27th September, Sunday.
Barcelona
After a good big breakfast, Mary and I headed towards La Sagreda Familia Cathedral – still under construction. Not sure if cathedral is the right word to describe this indescribably amazing building/monster/beast – an attempt to realise Gaudi’s dreams and all consuming obsession/passion. Gaudi was appointed architect in 1883 and was boss of the building’s construction until he was hit by a tramcar going to mass one night after work and eventually died in June 1926 (43 years). Another set back to the building’s completion was the destruction by so-called anarchists of all of Gaudi’s plans and models during the Spanish civil war in 1936. But as Mary observed this building may never be completed. –Gaudi envisioned an impossibly, infinitely beautiful building – everything in and on it is based on the mathematics behind patterns and structures found in nature and so it makes sense that the building itself will became an organic living growing organism – created in homage to God.
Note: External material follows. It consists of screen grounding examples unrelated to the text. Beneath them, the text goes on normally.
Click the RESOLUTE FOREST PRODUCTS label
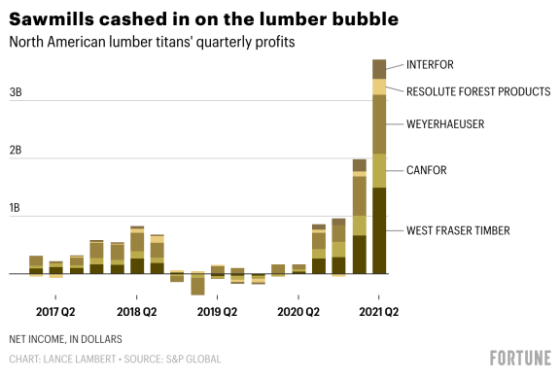(x=478, y=91)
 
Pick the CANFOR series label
(x=426, y=171)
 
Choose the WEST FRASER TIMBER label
(x=458, y=230)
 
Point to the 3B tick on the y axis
(x=16, y=93)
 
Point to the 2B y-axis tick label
(x=16, y=152)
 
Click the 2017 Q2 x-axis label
(x=55, y=312)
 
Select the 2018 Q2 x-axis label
(x=136, y=312)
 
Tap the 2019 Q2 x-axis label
(x=217, y=312)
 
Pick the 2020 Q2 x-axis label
(x=298, y=312)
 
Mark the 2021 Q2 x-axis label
(x=378, y=312)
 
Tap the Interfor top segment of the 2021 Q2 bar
(x=379, y=69)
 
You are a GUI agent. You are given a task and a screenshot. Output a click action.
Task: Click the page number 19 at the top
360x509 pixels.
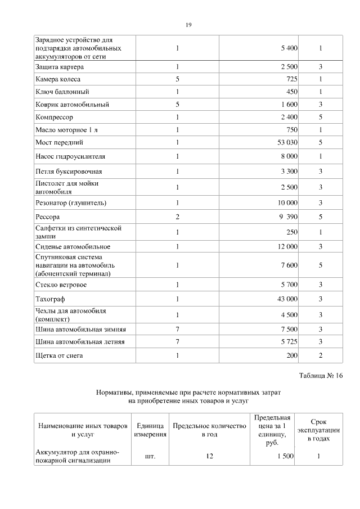point(188,24)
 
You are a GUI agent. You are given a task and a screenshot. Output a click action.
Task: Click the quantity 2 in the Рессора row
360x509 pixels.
point(177,217)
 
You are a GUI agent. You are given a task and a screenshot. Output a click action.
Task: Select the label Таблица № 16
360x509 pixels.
point(321,376)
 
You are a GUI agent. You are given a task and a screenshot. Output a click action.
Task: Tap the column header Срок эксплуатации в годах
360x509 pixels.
point(318,430)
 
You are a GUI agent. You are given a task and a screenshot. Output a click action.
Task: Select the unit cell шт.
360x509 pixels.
point(150,457)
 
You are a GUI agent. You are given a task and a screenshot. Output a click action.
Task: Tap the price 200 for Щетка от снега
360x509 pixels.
point(292,355)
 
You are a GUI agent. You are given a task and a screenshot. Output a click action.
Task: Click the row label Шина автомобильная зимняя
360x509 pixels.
point(80,329)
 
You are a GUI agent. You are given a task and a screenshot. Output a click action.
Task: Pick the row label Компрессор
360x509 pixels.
point(55,118)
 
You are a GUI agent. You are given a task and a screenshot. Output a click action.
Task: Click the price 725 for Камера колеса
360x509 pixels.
point(291,79)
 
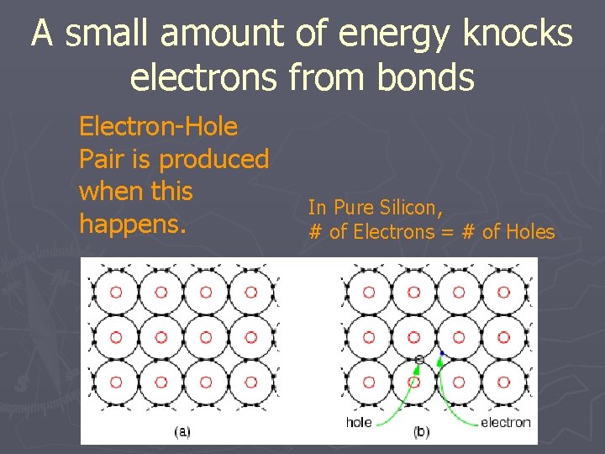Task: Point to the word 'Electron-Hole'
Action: (158, 127)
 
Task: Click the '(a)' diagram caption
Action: (181, 432)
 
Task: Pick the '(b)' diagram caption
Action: (421, 432)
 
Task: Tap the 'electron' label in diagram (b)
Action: (505, 422)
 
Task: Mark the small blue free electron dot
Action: (441, 353)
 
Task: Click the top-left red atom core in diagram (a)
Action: (116, 293)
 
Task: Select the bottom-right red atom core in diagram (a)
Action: (250, 382)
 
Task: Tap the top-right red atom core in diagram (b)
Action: (502, 293)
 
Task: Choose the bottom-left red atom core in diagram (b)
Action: (368, 382)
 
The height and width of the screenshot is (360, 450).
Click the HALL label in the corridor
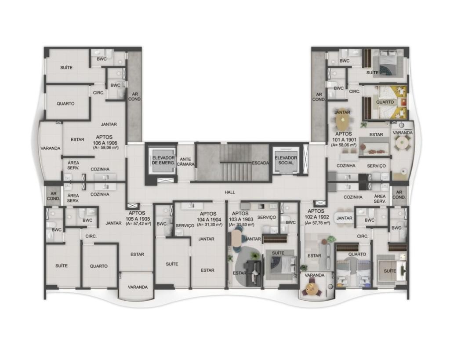230,192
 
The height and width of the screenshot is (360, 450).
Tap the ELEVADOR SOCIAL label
286,160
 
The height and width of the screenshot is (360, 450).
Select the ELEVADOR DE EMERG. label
163,160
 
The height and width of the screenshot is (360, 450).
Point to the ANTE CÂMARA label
186,162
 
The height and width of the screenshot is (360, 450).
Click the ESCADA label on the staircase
261,163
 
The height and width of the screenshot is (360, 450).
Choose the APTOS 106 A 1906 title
105,140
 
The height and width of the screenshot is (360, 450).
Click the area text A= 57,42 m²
138,223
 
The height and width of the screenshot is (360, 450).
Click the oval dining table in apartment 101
343,122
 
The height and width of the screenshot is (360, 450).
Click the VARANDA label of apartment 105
138,287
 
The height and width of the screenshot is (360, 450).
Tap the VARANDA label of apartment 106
51,148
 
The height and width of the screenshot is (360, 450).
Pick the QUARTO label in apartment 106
65,104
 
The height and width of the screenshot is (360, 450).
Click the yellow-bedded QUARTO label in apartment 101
385,102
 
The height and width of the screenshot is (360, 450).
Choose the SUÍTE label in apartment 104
172,264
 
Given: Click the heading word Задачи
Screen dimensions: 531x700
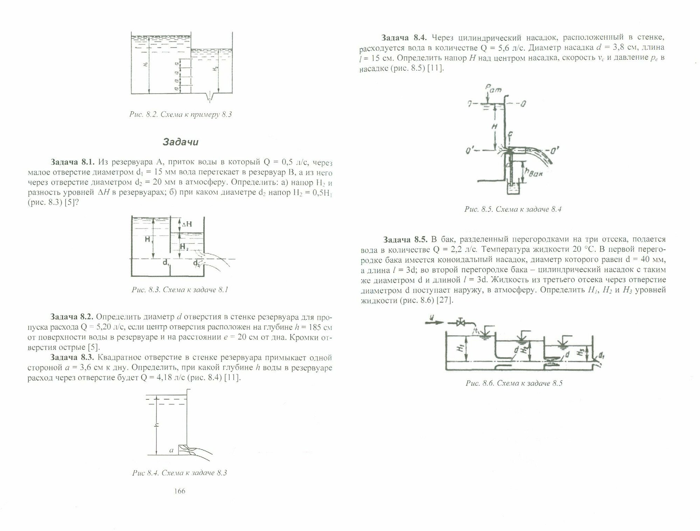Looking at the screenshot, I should coord(181,142).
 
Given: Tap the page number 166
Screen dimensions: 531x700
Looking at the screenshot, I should coord(179,491).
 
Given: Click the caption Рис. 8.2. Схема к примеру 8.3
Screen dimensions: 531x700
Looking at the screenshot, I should coord(181,115).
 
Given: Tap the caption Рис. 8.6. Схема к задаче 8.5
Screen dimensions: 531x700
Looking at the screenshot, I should coord(514,383).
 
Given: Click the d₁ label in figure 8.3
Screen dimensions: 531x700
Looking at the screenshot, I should coord(166,263).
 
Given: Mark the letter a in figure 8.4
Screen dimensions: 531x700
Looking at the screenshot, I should coord(172,450).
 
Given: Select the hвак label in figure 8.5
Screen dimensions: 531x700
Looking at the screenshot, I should coord(532,172).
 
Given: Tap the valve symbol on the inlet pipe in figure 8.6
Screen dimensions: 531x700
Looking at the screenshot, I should coord(462,322).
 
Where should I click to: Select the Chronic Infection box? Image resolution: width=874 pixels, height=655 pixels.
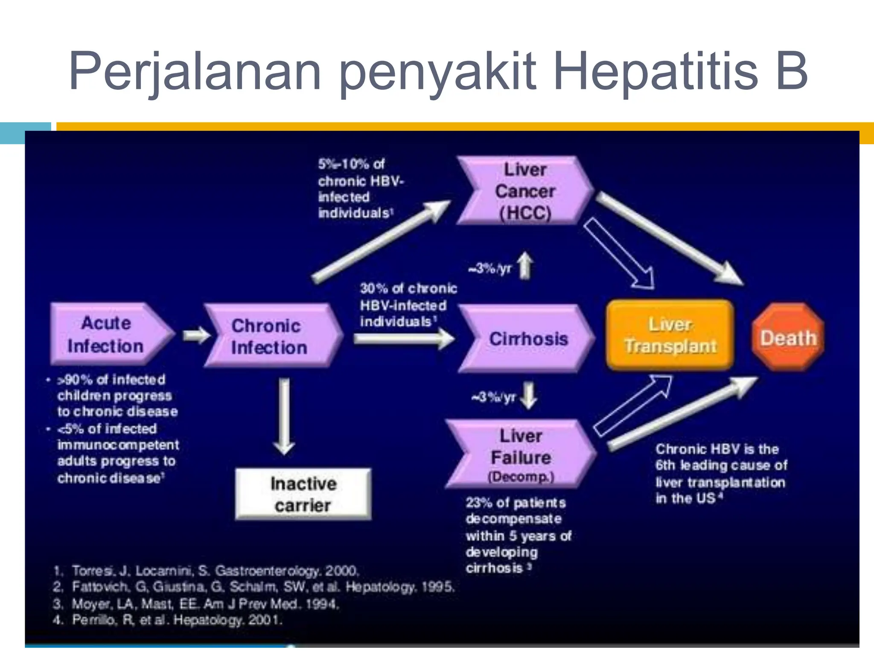pyautogui.click(x=270, y=336)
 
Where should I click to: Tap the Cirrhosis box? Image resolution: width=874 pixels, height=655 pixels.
pyautogui.click(x=527, y=339)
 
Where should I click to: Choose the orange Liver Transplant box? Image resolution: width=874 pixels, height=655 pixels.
pyautogui.click(x=670, y=335)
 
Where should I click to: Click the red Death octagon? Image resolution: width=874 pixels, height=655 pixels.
pyautogui.click(x=788, y=337)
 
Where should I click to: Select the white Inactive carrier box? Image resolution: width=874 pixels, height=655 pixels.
pyautogui.click(x=303, y=494)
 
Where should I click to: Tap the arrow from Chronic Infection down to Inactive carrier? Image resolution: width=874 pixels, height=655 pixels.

And the fact the building is continuing to become more outrageous with a verticality to match that of the Eiffel Tower, a presence as grand as, if not more than St Paul’s or the Tate Modern in London or even the Arc de Triomphe. It has a decorativeness which completely satisfies the imagination may be because deep down in our soul we have hitched mankind’s star to this never ending building. The only fear is that Barcelona may be engaged in a gigantic folly, nearly as bizarre as the myth of building a stairway to heaven.
Mary and I took a lift ride to a point about 2/3 up one of the 8 completed tower/spires (approx 70metres up). On completion there will be 13 towers – the tallest at 170m. The view was staggering. Then we perused the museum and walked in and out and around the cathedral a couple of times. And as one does when one discovers something “so just right” we would have been happy just to sit and stay and look in wonder like the thousands of others there, but we eventually headed home for a siesta and prepare to take the funiclar up Montjuic, to investigate the old fortress and gardens and overlook the end of the Barcelona festival fireworks from a highpoint.
The views from the telerific were spectacular and as it got darker there lights of Barcelona began to twinkle and sparkle. We wandered around Castell de Montjuic which has a grim history as a political prison and killing ground, but this evening it was full of families and young people taking part in teh Merce – the Barcelona Festival. There are magnificent views of all of Barcelona and the castell holds a strategic position, with views out to sea. Below the castell are lovely gardens that we thought of walking through, but instead took the telerific – an aerial carriage ride, a skyrail. We went back to near our hotel to seek out a restaurant recommended by Lonely Planet. Well worth the walk through the seedy side of Barcelona (well 50 metres of it) to get to Elche, which has been serving food since 1959. We had paella and fuedos (like paella, but using vermicelli instead of rice). As we left the restaurant we caught a glimpse of the fireworks that conclude the Merce. It was a lovely way to finish our interlude in Barcelona.